I never again want to see the face of a starving child or hear the weeping of a mother who has lost her son to war. Peace, this is what my husband gave his life for…
Jehan Sadat

Never Again
Topic: Global Peace & Development
“I never again want to see the face of a starving child or hear the weeping of a mother who has lost her son to war. Peace, this is what my husband gave his life for, and I want the world to know that he did not die in vain. Peace, this is what will make me very happy.”
Jehan Sadat was born Jehan Safwat Raouf on August 29, 1933, in Cairo, Egypt, to an Egyptian father, Dr. Safwat Raouf, and an English mother, Gladys Cotterill. Raised in a culturally mixed home, she received a Muslim upbringing and attended a Christian secondary school for girls. At 15, she met Anwar Sadat, recently released from prison for anti-colonial activities. Despite her parents' concerns, they married in 1949. Their marriage lasted over three decades, during which Anwar Sadat became Egypt’s president and a key figure in national change. They had four children: Noha, Jihan, Lobna, and Gamal.
As First Lady from 1970 to 1981, Jehan Sadat used her role to advocate for women’s rights and social services. She influenced legal reforms that became known as the “Jehan Laws,” which expanded women’s rights in divorce and child custody. Her efforts included founding the al Wafa' Wa Amal Rehabilitation Center for disabled veterans and visually impaired children, as well as organizations for cancer care, blood donation, and child welfare. She also helped create women’s cooperatives and represented Egypt in international women’s conferences, co-founding the Arab-African Women’s League.
After her husband’s assassination in 1981, Jehan Sadat returned to academic life, earning a PhD in Comparative Literature from Cairo University in 1986. She later held academic positions, including at the University of Maryland. She published two memoirs—A Woman of Egypt (1987) and My Hope for Peace (2009)—and wrote Arabic poetry under a pseudonym. She died on July 9, 2021, at age 87, and was buried beside her husband at the Unknown Soldier Memorial in Cairo. Over her lifetime, she received numerous awards for her advocacy and humanitarian work.

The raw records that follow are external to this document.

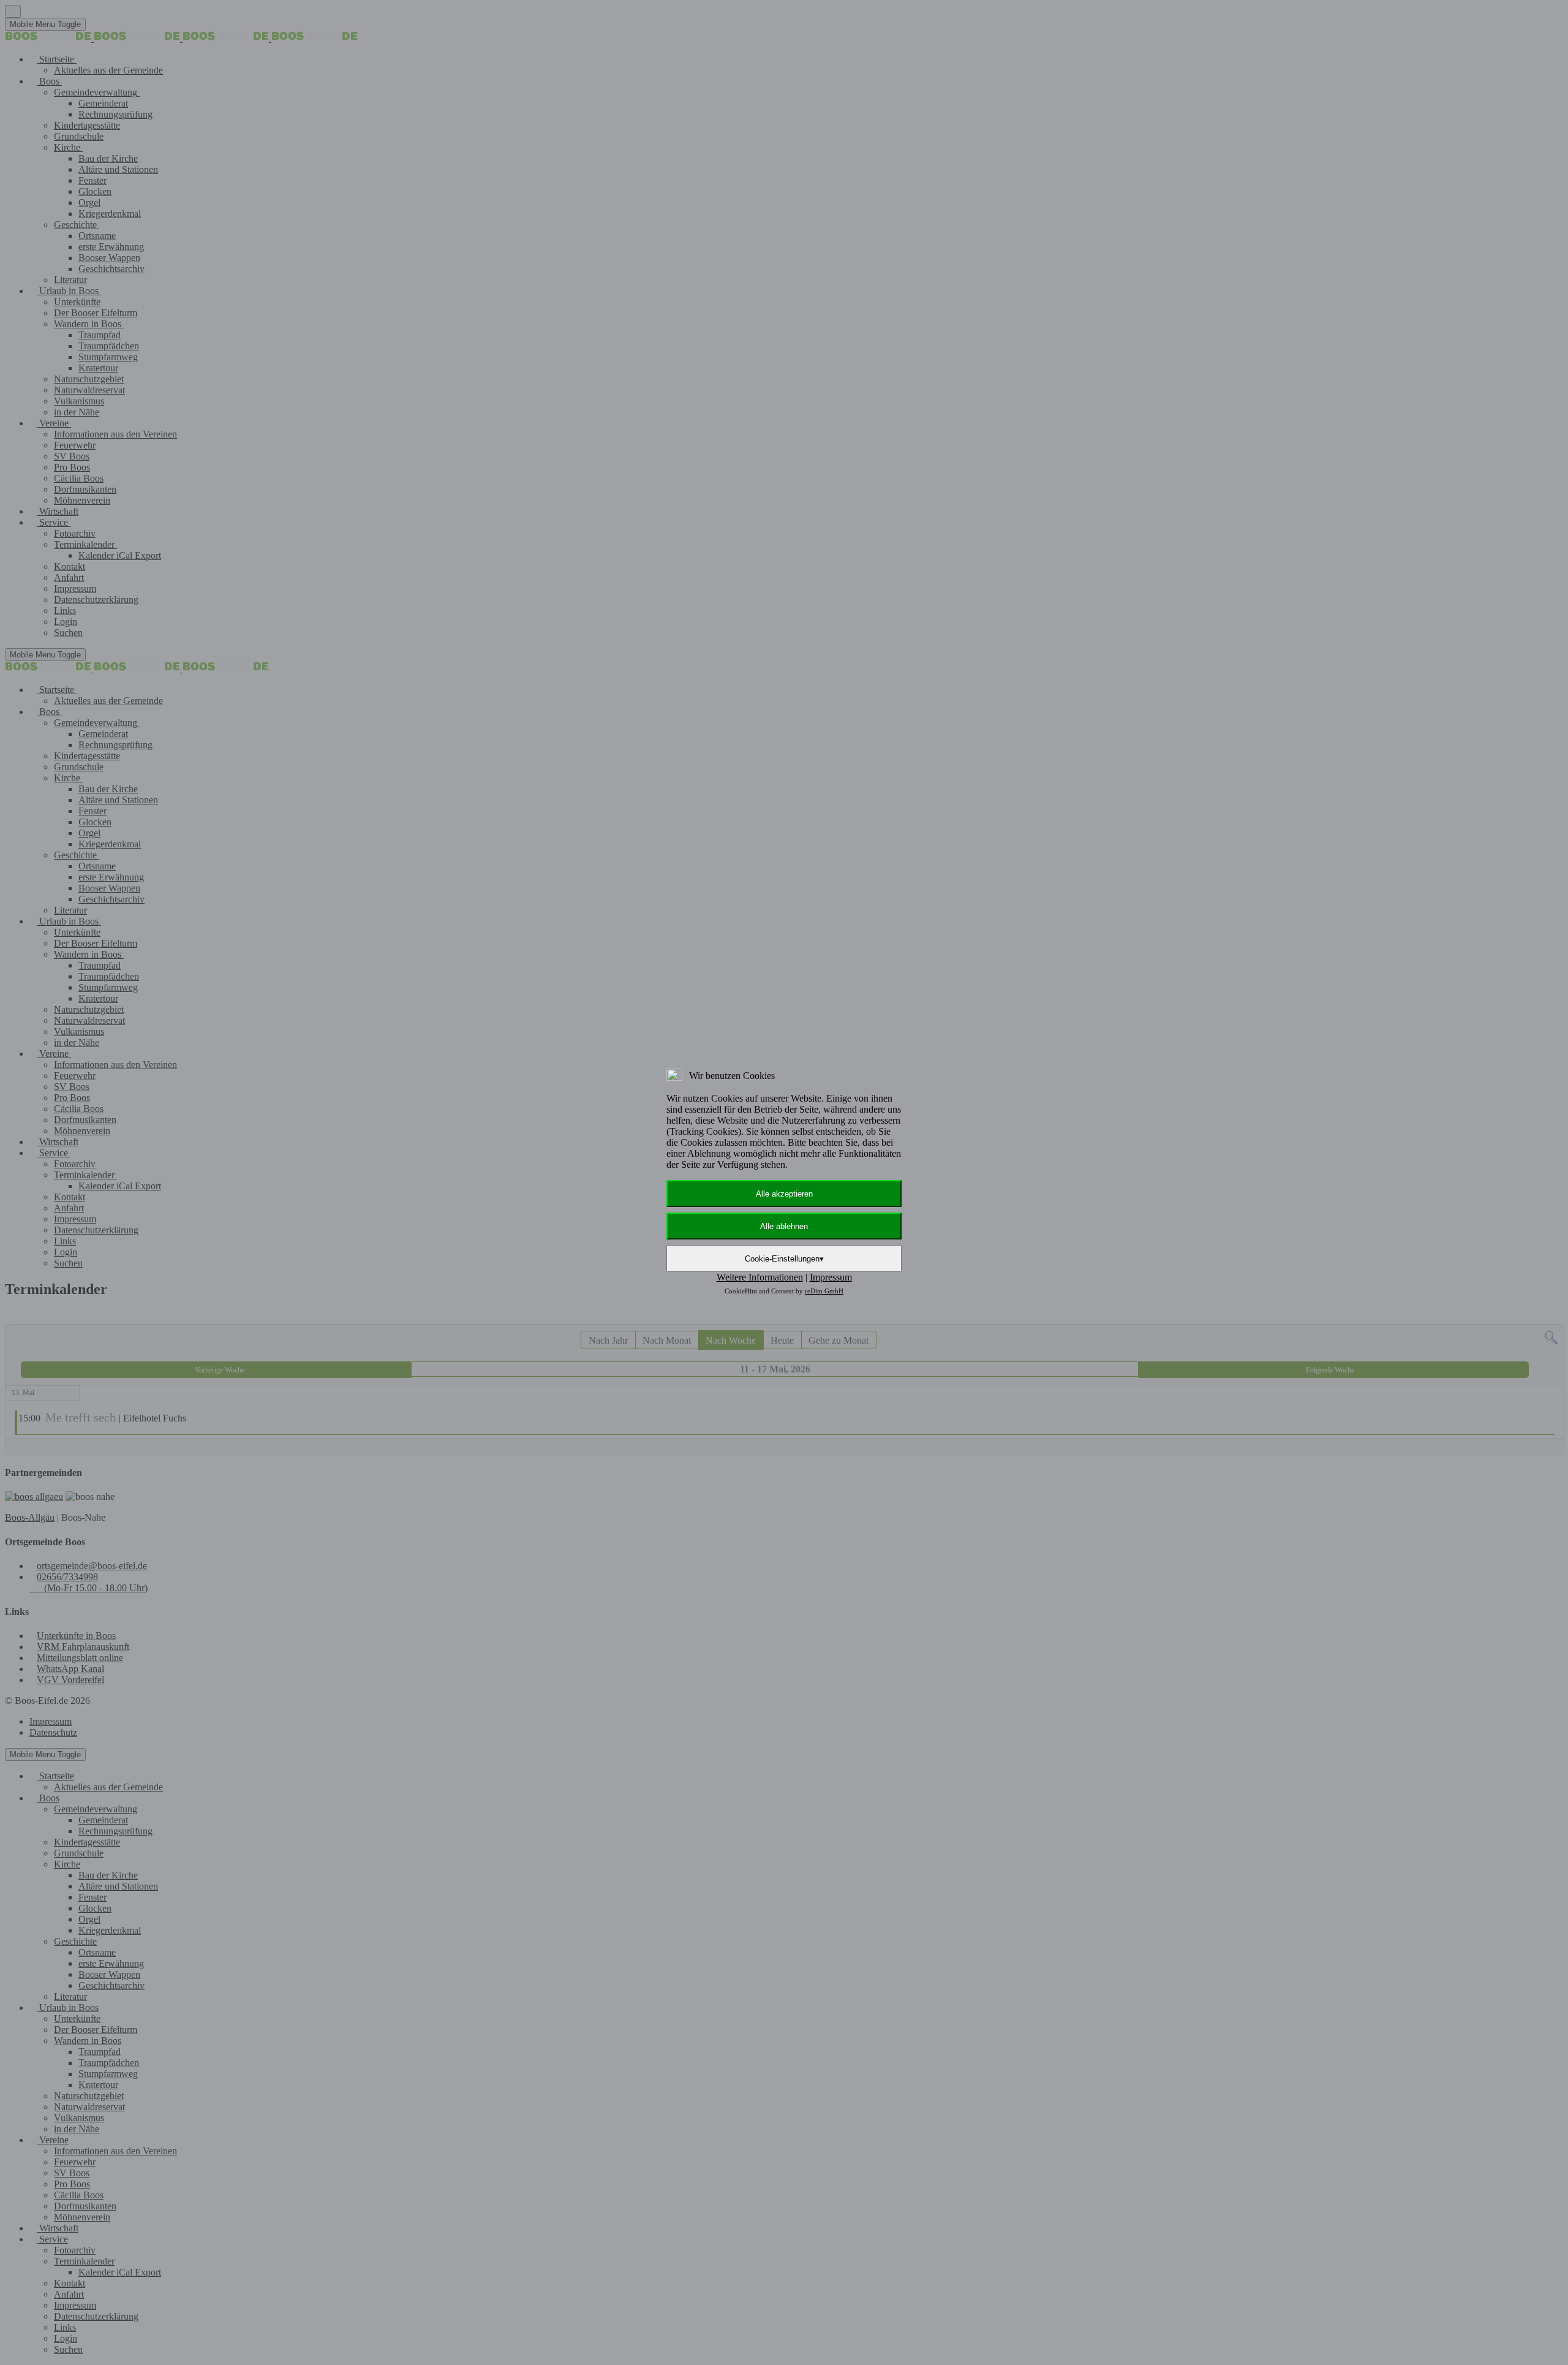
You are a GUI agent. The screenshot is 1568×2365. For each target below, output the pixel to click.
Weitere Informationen (760, 1277)
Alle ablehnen (784, 1226)
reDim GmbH (824, 1291)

Jehan Sadat, as quoted in Remembering Jehan Sadat, Anwar Sadat Chair for Peace and Development, University of Maryland, 2021, https://sadat.umd.edu/sites/sadat.umd.edu/files/Remembering%20Jehan%20Sadat%20Transcript.pdf. Accessed 13 Aug. 2025.

Jehan Sadat
Theme: Peace
About This Jehan Sadat Quotation [Commentary]
With vivid, lived imagery, Jehan Sadat begins by naming the human consequences of conflict: starvation and grief. These are not abstract ideas but real experiences she witnessed in her years of public service. In doing so, she asserts a powerful moral imperative: peace must not be a distant aspiration, but a remedy for suffering.

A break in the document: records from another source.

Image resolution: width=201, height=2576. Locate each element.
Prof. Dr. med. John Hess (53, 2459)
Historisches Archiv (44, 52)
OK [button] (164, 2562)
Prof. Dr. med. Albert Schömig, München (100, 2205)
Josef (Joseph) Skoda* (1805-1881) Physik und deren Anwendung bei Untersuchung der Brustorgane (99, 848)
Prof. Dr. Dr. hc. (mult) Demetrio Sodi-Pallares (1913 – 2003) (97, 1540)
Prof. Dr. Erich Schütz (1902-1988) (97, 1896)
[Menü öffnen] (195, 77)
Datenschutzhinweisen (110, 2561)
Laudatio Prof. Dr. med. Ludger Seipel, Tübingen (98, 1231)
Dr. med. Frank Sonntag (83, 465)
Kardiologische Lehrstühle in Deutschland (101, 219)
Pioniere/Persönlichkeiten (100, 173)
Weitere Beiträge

She then invokes the legacy of her husband: “Peace, this is what my husband gave his life for.” These words do more than honor a memory—they transform tragedy into moral force. Anwar Sadat’s decision to pursue peace with Israel was a courageous, divisive moment in history, and Jehan Sadat reaffirms that this commitment was intentional and fraught with danger.
Finally, her closing phrase—“Peace… this is what will make me very happy”—grounds her vision in simplicity and intimacy. She does not speak of peace as ideology or strategy, but as the return of human dignity and relief from grief. In this way, her words invite us to see peace not as a distant goal, but an immediate human need—one that she continues to carry in her heart.
Jehan Sadat
Jehan Sadat wrote this reflection in My Hope for Peace as a summation of the cost of war and the personal meaning of peace in her life.
Having lived through decades of conflict and having lost her husband, Egyptian President Anwar Sadat, to an act of political violence after the signing of the Egypt–Israel Peace Treaty, she remained committed to reconciliation. Her words affirm a peace rooted in shared humanity, not political expediency.